Around 10%, mainly in urban areas, is a bleak, imposing eight-metre-high concrete wall. The international court of justice ruled the barrier illegal under international law in 2004.
Israel's only open border, through the Arava desert from the Dead Sea to the Red Sea resort of Eilat, may be fenced in the future, according to Fishman.
"The moment the border with Egypt is sealed off, the drug dealers, human traffickers and terrorists will take a longer route, go through Sinai into Jordan, and from there infiltrate Israel. The defence ministry and the IDF are already planning to... erect a fence in the Arava too, along the border with Jordan," he wrote. Then Israel "will have finished our disengagement from the Middle East".
Israel is not alone in erecting barriers: fences exist or are being built or are planned along other countries' borders, mostly to counter illegal immigration and drug smuggling. But even the most heavily militarised borders fail to completely stop terrorism, smuggling and people determined to reach a better life.
Back at the Israel-Egypt boundary, the IDF last month reopened a stretch of Route 12 that had been closed to civilian traffic since the cross-border attack seven months ago. The new fence was the main factor in allowing motorists back on the road, which runs along the country's southern perimeter.
But, the IDF admits, the barrier is not infallible.

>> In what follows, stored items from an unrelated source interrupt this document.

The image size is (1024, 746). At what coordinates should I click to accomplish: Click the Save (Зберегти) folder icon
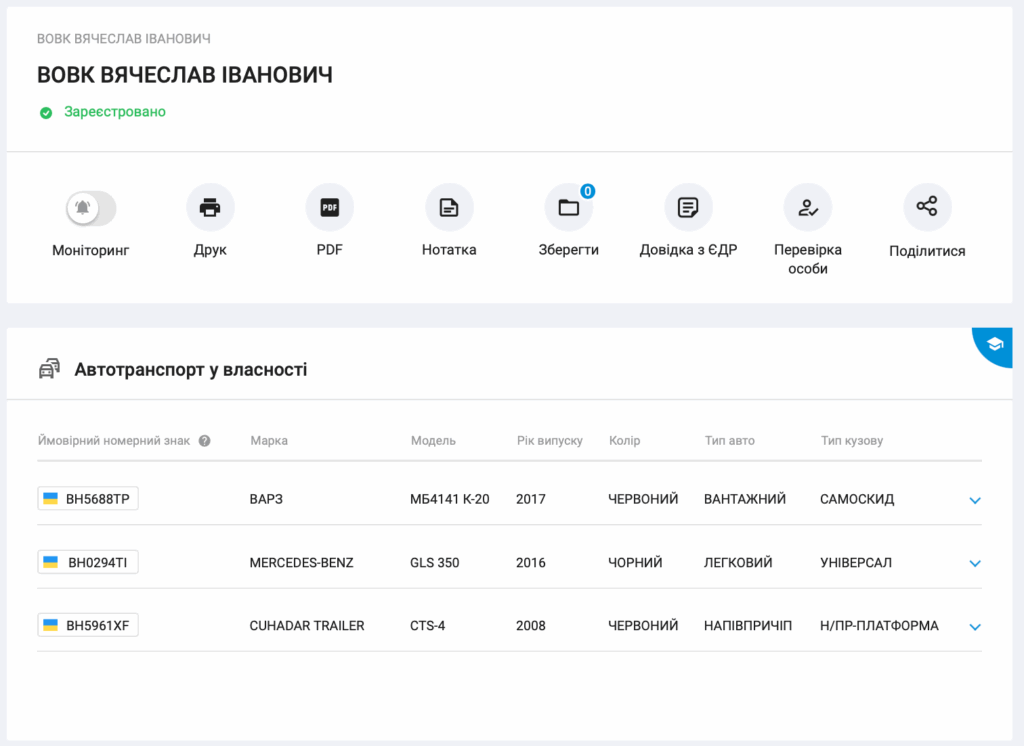pos(568,208)
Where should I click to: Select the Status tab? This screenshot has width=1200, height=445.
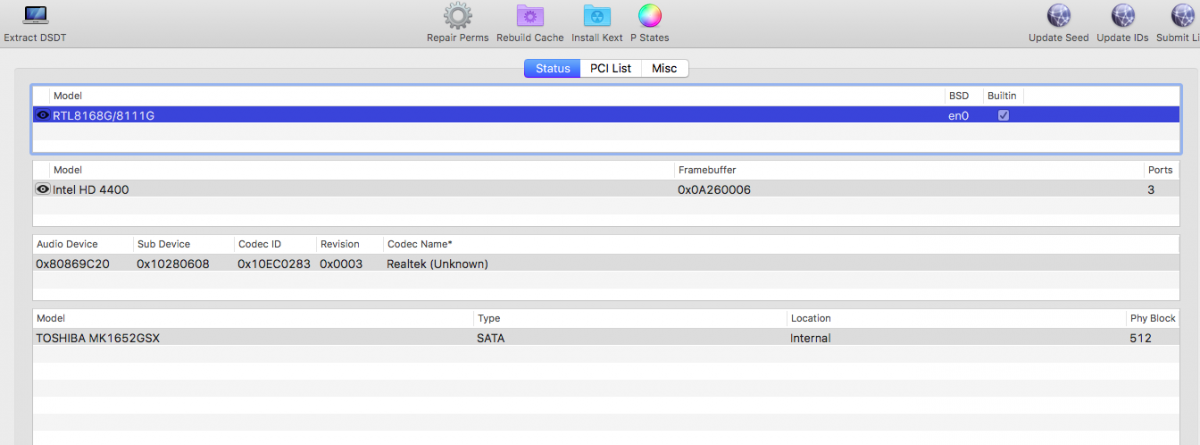(x=552, y=69)
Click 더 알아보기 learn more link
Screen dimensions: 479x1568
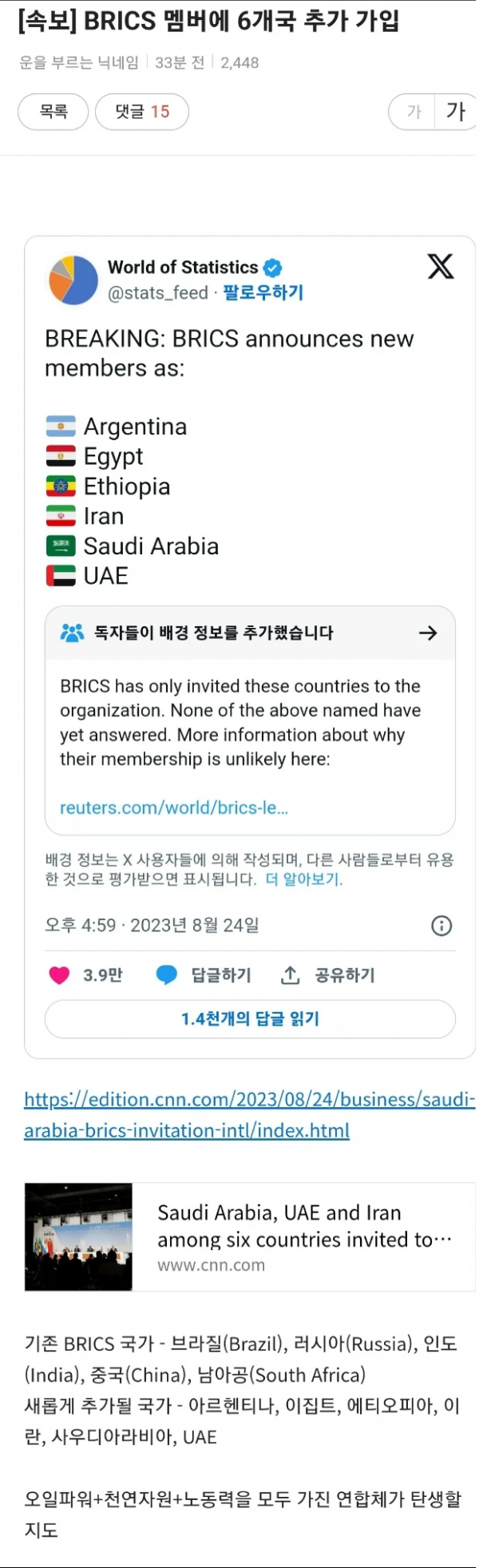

In the expectation that smugglers and militants will dig tunnels, cut steel and seek alternative routes, the fence is reinforced with armed patrols, surveillance, intelligence-gathering and trackers.
According to Fishman, all this is symptomatic of the Israeli psyche. Every fence and wall, he told the Guardian, was built for a valid reason. "Every decision was the right decision for its moment. But it's like pieces of a puzzle – you don't know what will be the picture at the end, but then when you see the whole picture, it shocks you.
"We have become a nation that is burying itself behind walls, behind fences. It shows we are going much more towards isolation. Mine is a very patriotic standpoint – and my disappointment comes from this patriotic standpoint. A fence is a kind of weakness. I'm not a psychiatrist but it shows something of the mentality of a nation."